═══ Data extract ═══
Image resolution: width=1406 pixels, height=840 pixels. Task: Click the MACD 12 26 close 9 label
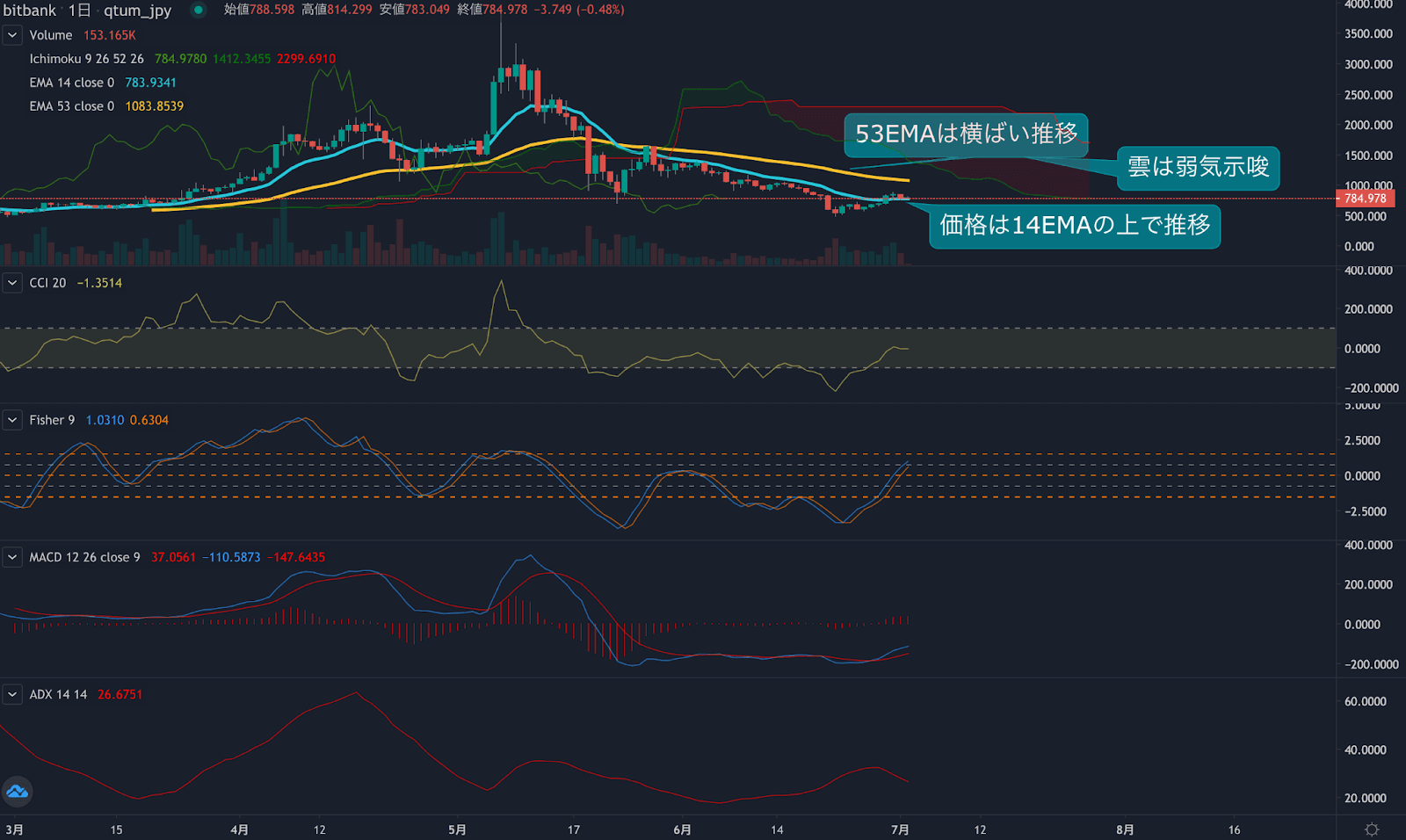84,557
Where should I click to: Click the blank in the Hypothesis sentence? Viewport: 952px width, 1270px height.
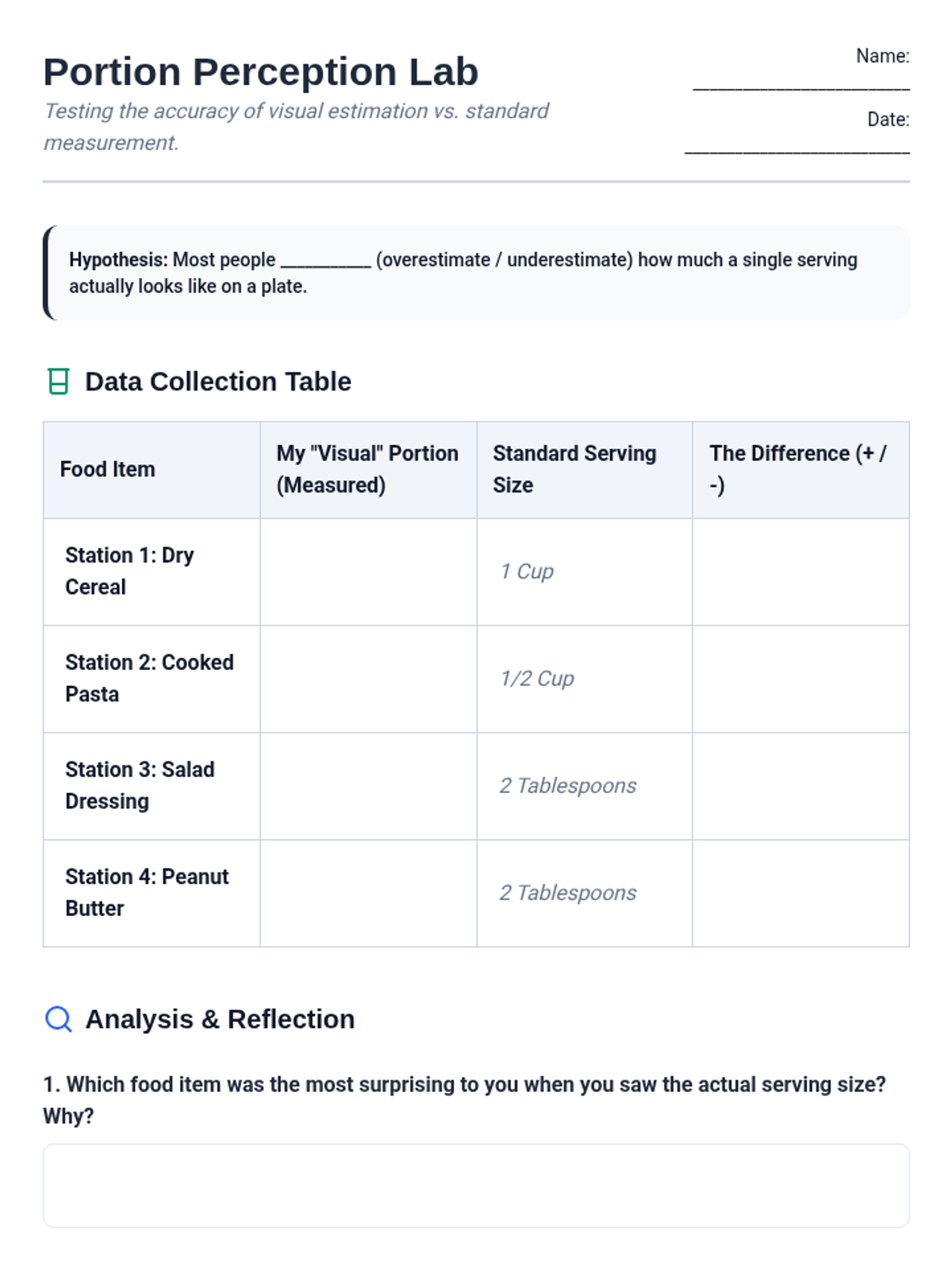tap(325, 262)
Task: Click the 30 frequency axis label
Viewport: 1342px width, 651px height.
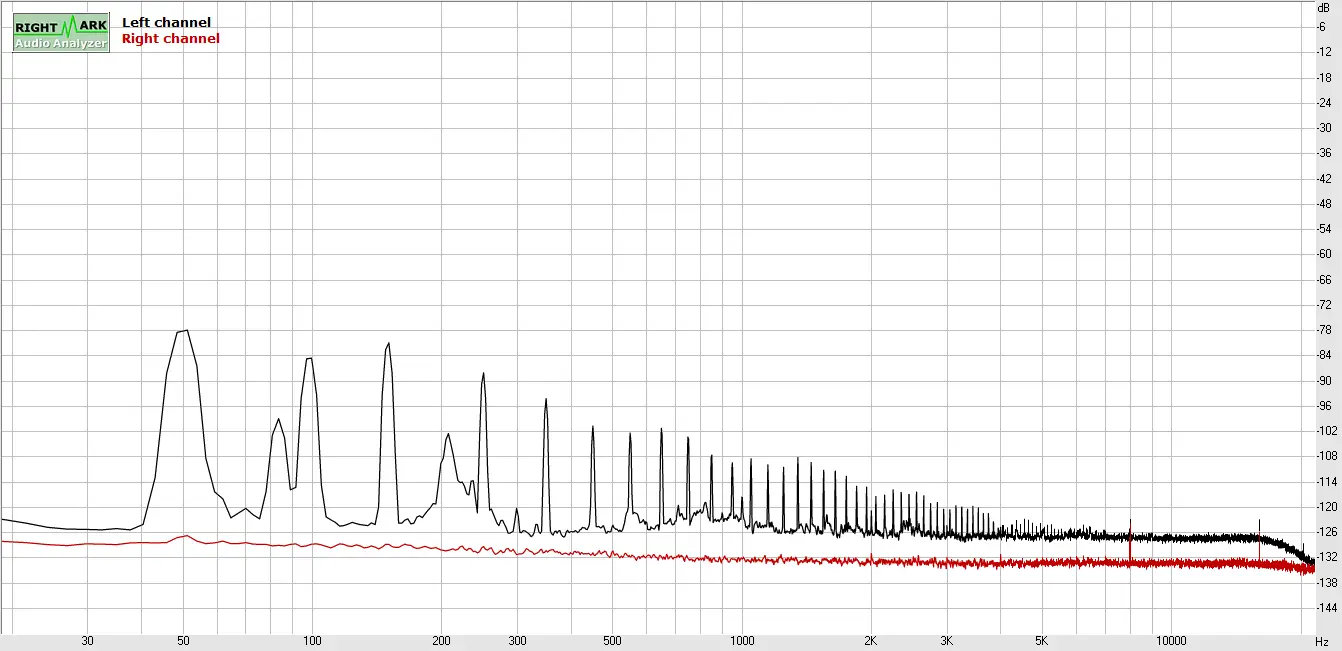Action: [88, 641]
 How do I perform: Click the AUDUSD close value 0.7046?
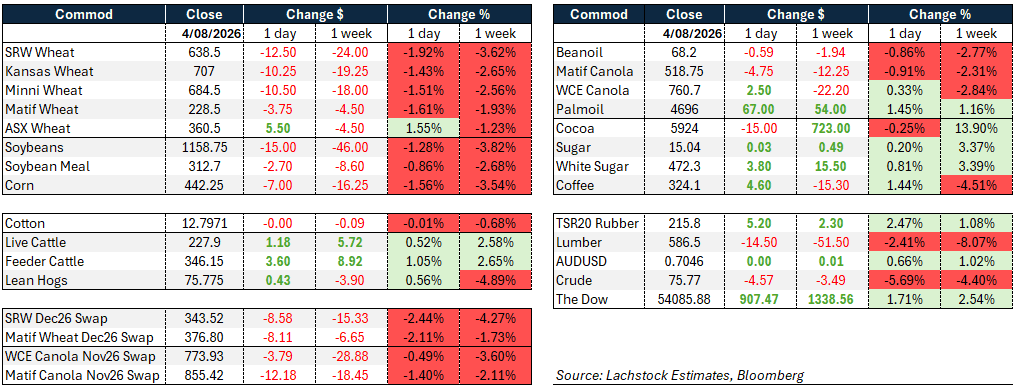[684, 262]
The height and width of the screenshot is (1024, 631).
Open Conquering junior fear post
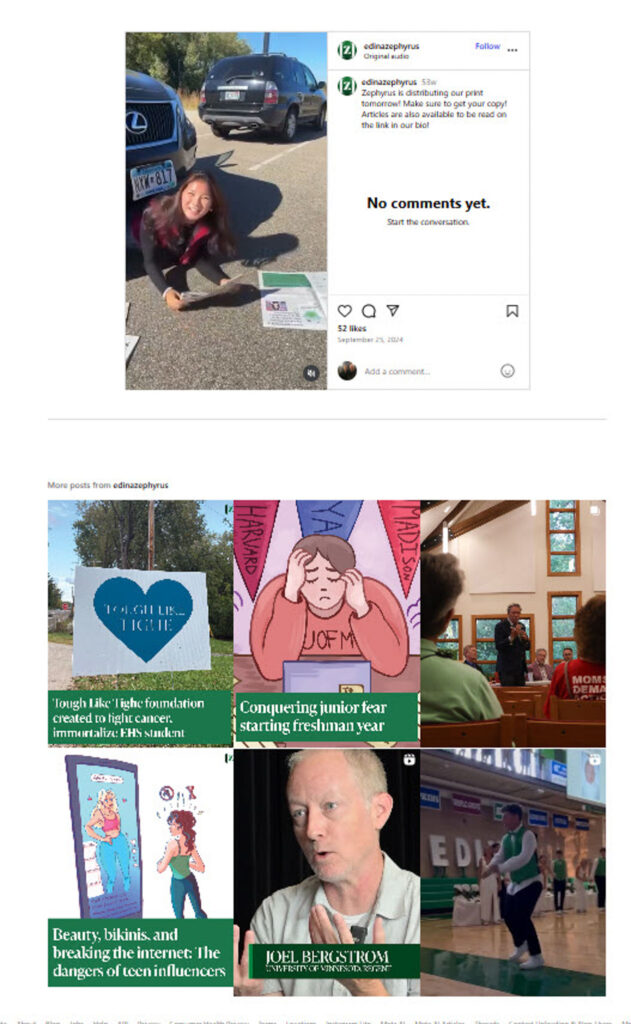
═══
*Exercise description*.
Retyped exactly, the lines from the one holding "Where should I" through the last line of the data above are the whole answer. Pictures stay out.

*Solved problem*.
Where should I click to: Click the blank in the Hypothesis sentence? Viewport: 952px width, 1270px height.
tap(325, 262)
Task: Click the 30 frequency axis label
Viewport: 1342px width, 651px height.
Action: [88, 641]
 How do I perform: Click the AUDUSD close value 0.7046?
[684, 262]
The height and width of the screenshot is (1024, 631).
Open Conquering junior fear post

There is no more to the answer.